__BRIEF__
Set down, exactly as written, the lines from the line holding "The width and height of the screenshot is (1280, 682)." to the end of the data, inclusive, skipping any pictures.

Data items
- Opening Delimiter -
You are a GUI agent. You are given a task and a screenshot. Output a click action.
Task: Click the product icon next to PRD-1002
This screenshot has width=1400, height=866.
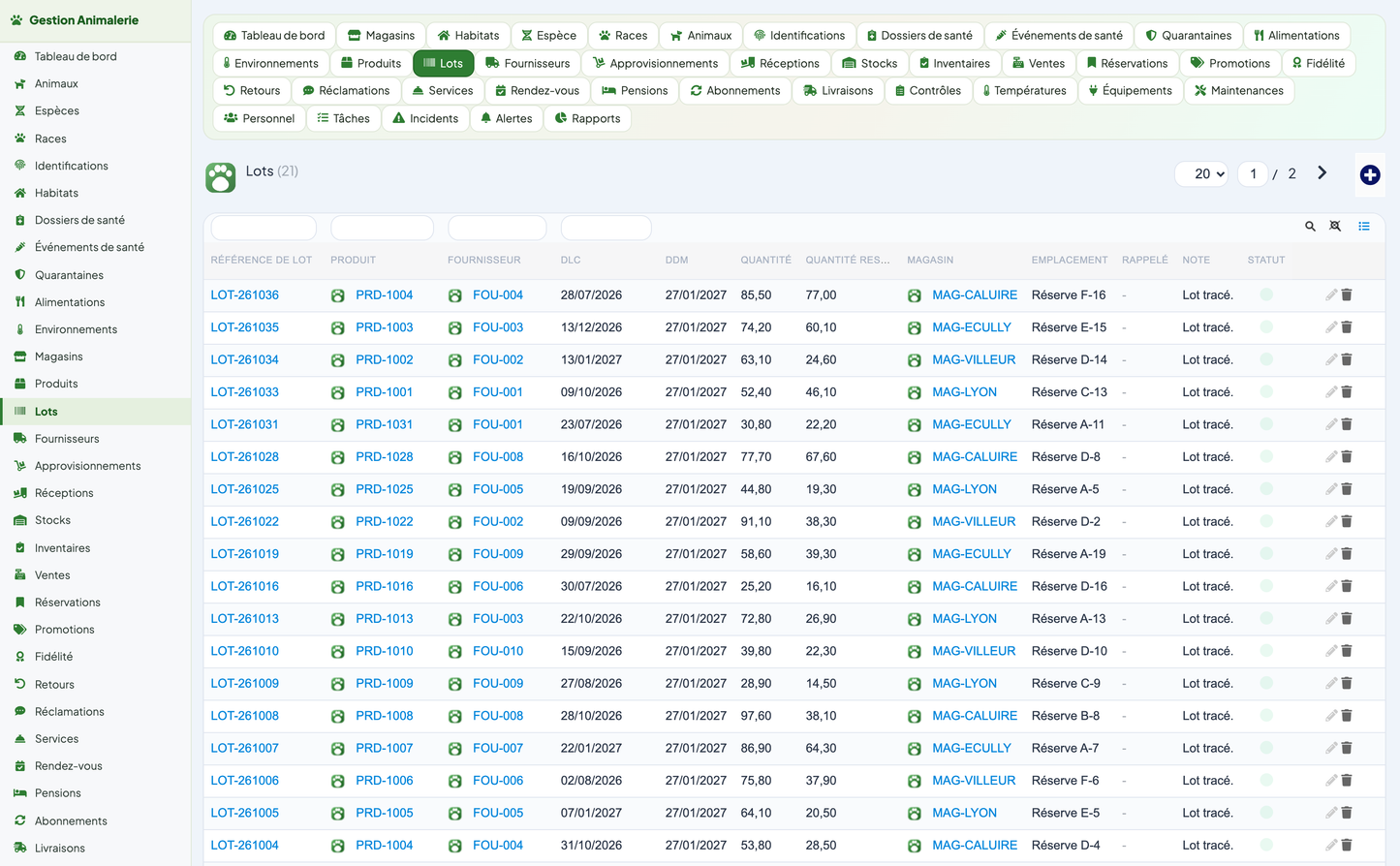pyautogui.click(x=338, y=360)
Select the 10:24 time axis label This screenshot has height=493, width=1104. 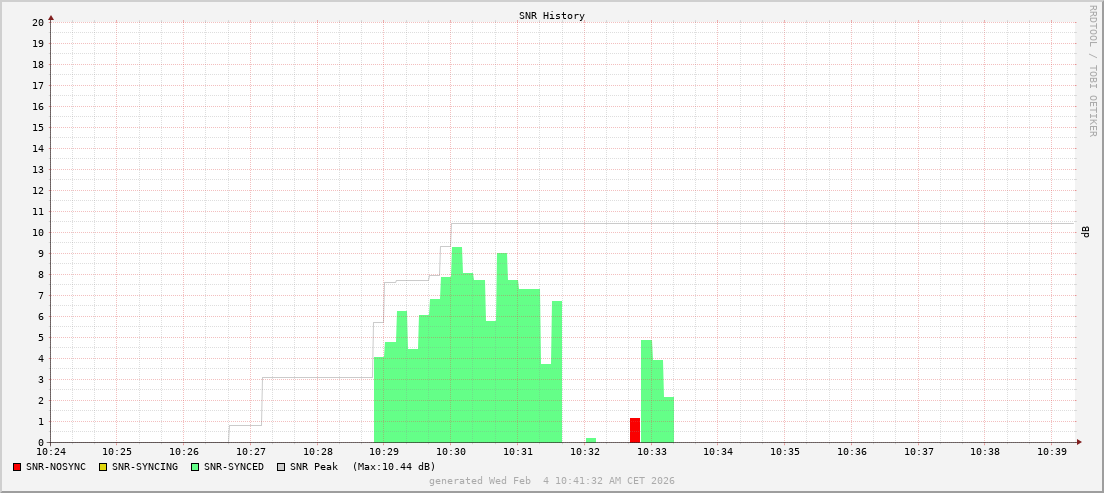click(51, 452)
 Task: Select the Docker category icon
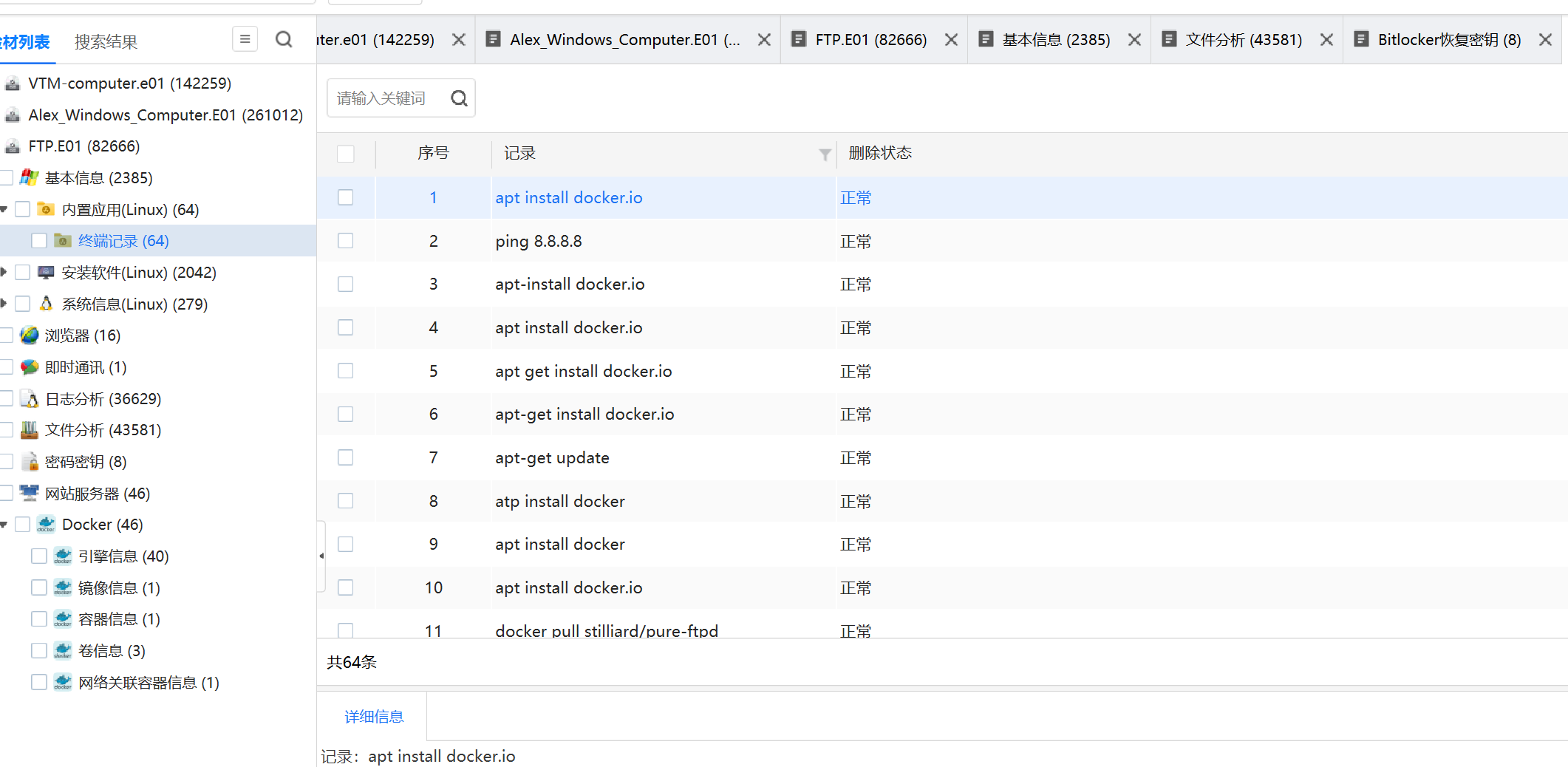[46, 525]
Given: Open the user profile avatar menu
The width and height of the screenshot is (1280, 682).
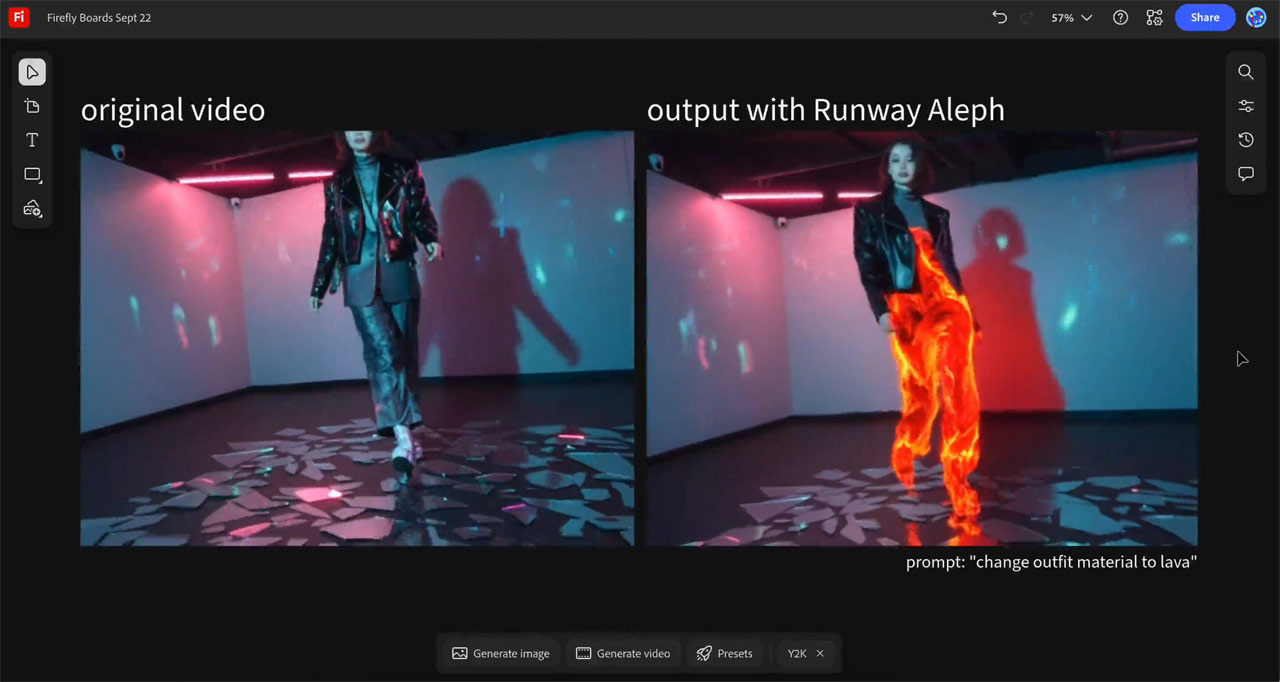Looking at the screenshot, I should coord(1256,18).
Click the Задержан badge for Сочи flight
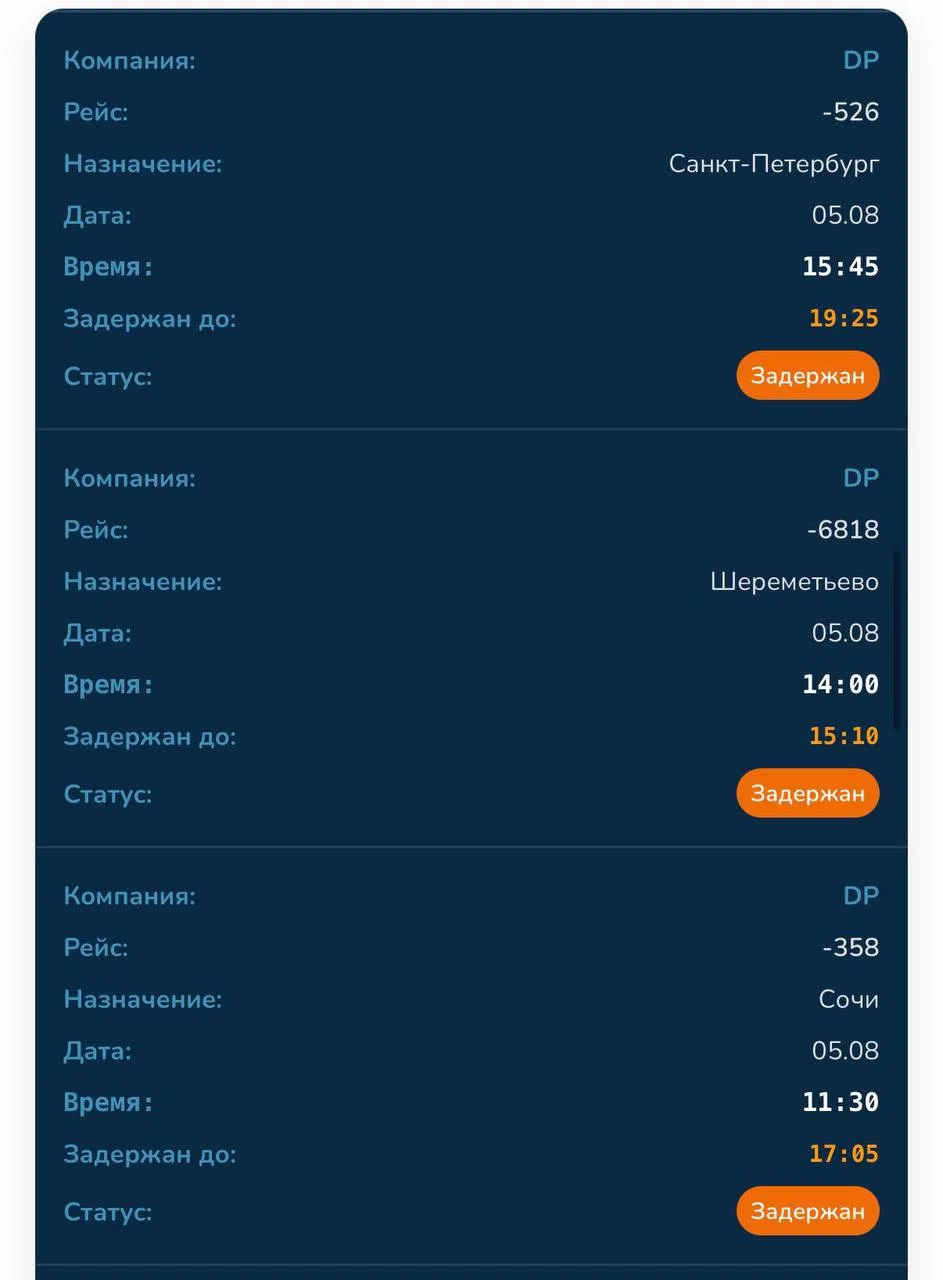The width and height of the screenshot is (943, 1280). [808, 1212]
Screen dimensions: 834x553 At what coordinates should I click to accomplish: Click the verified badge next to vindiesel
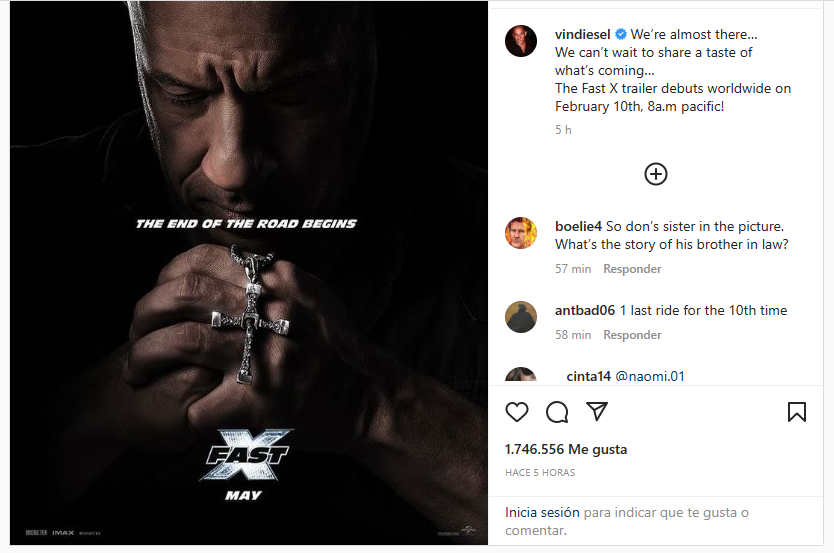[x=620, y=35]
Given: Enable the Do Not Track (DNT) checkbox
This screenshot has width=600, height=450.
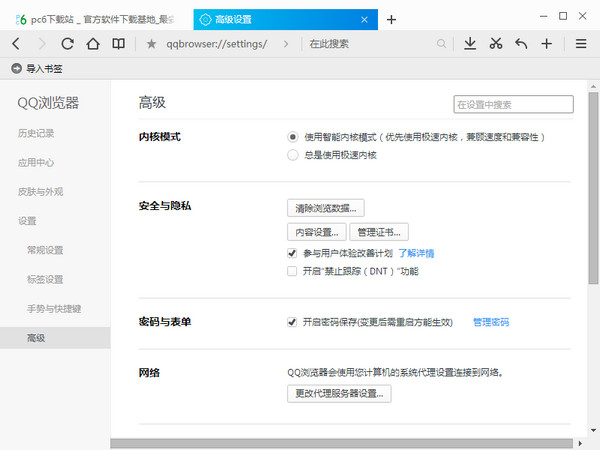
- Closing Delimiter -
__EXERCISE RESPONSE__
The width and height of the screenshot is (1280, 682).
Looking at the screenshot, I should coord(1256,18).
Click the Задержан badge for Сочи flight
The width and height of the screenshot is (943, 1280). [808, 1212]
Screen dimensions: 834x553 At what coordinates should I click to accomplish: Click the verified badge next to vindiesel
[x=620, y=35]
Given: Enable the Do Not Track (DNT) checkbox
This screenshot has width=600, height=450.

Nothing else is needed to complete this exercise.